Between 2008 and 2021, the Fed’s balance sheet expanded approximately tenfold, from roughly $900 billion to $8.9 trillion. The S&P 500 expanded roughly fivefold over the same period, from approximately 900 to over 4,700. Home prices in major metropolitan areas roughly doubled or tripled. Lawrence Lepard, in The Big Print, frames this for what it was: the largest hidden tax in modern history, paid by anyone who held savings rather than scarce assets.
The gap between Fed expansion and equity expansion is not a sign that the new money was absorbed elsewhere. It is a sign that the Cantillon effect is unequal even within the asset-holder class. A person who entered this period with $1 million in equities held approximately $5 million in nominal terms by 2021. A person who held $1 million in a savings account earned $30,000 to $50,000 in cumulative interest over the same period, while their purchasing power was eroded by 25 to 30 percent depending on how you measure inflation. This is not incidental. It is the predictable result of directing new money into financial markets first.
The Invisible Tax on Savers
The cumulative effect of monetary expansion on savings is obscured by the way we talk about inflation. When the Consumer Price Index shows 2% annual inflation, the intuitive response is that prices rose 2% and wages rose roughly the same amount, so nothing much changed.
CPI measures a specific basket of consumer goods that excludes most of the assets required to build wealth: residential real estate, equities, and financial assets. If you measure monetary inflation by the assets people need to accumulate to achieve financial security, the picture is dramatically different. Median U.S. home prices have increased 10 to 17 times in nominal terms since 1971, depending on the region. The S&P 500 has increased more than 50 times since 1980.
The person earning wages and saving cash is running against a price level for wealth-building assets that inflates far faster than official CPI would suggest. The invisible tax on savers is not primarily felt at the grocery store. It is felt in the ever-increasing price of the assets required to achieve economic security.
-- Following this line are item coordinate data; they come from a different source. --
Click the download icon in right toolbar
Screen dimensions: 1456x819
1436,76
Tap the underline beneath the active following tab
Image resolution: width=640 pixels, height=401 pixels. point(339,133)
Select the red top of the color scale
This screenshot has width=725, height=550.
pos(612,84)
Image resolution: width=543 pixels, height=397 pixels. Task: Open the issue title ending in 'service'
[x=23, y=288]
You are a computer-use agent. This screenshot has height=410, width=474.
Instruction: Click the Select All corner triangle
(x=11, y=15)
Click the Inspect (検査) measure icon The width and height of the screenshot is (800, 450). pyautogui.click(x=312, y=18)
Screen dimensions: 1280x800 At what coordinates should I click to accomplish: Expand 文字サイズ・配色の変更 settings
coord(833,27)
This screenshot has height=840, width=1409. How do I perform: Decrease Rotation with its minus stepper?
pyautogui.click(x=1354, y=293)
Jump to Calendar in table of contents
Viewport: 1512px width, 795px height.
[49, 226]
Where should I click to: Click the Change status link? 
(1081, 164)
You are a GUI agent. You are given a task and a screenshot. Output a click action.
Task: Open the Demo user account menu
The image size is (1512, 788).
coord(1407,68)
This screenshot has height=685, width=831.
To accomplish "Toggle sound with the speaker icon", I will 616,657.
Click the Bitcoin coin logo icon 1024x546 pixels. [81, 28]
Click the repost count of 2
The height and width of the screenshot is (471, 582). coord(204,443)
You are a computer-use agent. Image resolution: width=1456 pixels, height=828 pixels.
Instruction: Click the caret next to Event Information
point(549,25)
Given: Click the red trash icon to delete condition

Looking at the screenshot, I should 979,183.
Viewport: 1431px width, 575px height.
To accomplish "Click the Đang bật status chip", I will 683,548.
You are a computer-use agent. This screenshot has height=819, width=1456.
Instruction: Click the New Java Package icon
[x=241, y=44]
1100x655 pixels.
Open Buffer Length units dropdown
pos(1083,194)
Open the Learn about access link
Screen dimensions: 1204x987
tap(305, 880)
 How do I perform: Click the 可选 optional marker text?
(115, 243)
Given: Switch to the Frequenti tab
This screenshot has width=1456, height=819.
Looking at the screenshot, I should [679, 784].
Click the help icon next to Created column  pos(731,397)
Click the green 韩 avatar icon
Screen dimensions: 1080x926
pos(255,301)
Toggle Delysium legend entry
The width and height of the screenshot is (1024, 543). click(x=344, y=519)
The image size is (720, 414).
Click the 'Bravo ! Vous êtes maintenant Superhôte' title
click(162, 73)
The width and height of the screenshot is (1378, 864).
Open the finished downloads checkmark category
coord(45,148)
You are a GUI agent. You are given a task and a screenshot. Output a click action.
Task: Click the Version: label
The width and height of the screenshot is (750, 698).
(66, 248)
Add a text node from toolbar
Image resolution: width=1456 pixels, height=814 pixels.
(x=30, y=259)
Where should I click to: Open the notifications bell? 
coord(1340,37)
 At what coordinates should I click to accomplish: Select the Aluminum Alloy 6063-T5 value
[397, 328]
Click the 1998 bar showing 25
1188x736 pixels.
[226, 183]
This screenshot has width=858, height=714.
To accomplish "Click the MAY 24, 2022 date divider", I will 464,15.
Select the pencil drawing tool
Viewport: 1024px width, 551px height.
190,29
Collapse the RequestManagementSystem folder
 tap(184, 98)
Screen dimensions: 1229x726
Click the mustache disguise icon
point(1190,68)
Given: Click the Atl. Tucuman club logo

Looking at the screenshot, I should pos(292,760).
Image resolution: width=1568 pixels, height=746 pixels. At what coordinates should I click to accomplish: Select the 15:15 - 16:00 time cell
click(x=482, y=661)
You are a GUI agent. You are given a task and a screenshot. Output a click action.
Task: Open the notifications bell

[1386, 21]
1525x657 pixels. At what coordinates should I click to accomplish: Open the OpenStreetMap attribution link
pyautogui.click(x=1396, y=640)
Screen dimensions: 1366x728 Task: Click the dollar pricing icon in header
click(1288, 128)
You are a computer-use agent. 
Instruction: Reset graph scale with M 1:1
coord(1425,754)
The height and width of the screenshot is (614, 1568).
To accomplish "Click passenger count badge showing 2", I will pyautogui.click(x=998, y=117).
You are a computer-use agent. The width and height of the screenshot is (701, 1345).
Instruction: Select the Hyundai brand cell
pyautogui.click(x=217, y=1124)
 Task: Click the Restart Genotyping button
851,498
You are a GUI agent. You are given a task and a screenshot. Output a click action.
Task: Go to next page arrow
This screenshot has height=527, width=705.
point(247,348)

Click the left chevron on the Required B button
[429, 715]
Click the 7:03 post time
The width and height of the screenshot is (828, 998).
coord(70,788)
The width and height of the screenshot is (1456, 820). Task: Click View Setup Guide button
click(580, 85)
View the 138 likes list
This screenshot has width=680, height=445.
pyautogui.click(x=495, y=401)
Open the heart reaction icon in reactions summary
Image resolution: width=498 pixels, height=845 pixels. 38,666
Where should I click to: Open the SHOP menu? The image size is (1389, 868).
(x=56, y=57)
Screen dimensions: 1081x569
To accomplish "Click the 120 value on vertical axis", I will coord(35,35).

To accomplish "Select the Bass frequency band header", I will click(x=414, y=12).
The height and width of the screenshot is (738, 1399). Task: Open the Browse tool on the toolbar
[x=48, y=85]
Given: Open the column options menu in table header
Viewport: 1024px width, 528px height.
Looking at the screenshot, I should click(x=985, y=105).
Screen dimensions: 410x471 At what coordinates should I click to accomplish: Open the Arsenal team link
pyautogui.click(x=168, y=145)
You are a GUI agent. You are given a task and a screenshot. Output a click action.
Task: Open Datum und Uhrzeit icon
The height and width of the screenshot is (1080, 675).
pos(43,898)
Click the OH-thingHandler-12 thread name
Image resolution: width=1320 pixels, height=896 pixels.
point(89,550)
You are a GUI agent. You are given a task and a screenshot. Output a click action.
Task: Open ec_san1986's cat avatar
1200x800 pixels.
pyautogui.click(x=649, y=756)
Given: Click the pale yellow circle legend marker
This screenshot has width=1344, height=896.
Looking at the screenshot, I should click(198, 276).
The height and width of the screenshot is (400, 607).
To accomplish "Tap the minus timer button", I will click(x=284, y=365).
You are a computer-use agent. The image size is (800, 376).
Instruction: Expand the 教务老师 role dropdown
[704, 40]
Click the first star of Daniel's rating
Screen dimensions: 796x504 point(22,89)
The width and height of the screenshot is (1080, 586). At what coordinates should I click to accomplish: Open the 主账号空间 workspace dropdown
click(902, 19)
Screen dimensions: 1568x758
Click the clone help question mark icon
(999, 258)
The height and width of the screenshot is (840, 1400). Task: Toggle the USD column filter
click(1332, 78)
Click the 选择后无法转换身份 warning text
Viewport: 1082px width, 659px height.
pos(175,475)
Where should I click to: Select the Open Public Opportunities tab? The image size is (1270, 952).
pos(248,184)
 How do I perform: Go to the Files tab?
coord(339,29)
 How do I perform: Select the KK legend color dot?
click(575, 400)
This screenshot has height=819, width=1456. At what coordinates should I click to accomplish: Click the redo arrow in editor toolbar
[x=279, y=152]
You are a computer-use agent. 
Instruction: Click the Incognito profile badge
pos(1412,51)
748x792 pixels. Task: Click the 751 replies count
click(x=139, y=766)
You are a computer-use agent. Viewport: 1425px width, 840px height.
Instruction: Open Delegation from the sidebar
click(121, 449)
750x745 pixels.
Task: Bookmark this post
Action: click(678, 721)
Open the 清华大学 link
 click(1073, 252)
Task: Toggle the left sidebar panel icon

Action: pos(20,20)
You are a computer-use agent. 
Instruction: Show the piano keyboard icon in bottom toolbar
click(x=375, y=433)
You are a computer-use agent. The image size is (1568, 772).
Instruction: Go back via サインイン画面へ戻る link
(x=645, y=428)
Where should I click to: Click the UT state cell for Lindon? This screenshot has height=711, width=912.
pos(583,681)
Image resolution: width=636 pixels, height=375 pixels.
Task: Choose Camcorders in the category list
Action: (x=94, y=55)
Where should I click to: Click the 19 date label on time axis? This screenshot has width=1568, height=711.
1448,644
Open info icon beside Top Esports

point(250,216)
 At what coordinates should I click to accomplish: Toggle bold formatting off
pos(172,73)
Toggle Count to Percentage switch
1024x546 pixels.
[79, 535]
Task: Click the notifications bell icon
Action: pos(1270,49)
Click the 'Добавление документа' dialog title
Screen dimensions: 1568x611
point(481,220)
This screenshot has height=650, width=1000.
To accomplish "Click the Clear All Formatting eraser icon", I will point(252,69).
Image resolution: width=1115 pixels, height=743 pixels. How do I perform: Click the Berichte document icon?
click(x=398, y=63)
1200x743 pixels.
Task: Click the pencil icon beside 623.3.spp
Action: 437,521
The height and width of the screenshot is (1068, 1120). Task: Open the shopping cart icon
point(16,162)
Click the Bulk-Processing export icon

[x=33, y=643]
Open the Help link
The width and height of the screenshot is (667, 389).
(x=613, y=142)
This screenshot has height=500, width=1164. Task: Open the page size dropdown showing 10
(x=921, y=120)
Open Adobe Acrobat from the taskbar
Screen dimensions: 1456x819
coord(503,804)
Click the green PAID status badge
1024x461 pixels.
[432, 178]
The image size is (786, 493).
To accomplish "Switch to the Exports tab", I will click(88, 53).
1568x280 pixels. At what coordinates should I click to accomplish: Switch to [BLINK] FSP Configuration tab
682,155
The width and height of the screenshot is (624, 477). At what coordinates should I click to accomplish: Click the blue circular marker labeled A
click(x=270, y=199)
Ammous summarizes the dynamic: in the fiat standard, choosing to hold savings rather than debt is not conservative financial management. It is a systematic transfer of wealth from the saver to borrowers and institutions. The system is structured to punish those who produce more than they consume and save the difference.
Why Bitcoin Addresses This Mechanically
Bitcoin does not address the problems described in this article through policy or reform. It addresses them through a different protocol that makes the mechanics of fiat money creation structurally impossible.
No new Bitcoin is created through credit issuance. Commercial banks cannot mine Bitcoin by making loans. The supply is mathematically fixed and the schedule is publicly verifiable by anyone. There is no Cantillon dynamic because there is no new monetary injection for any party to receive first. The difficulty adjustment ensures that mining effort affects security, not supply.
Fiat money is a system with certain mechanics and certain consequences. Bitcoin is a system with different mechanics and different consequences. The choice between them is a choice between two different sets of incentives and outcomes.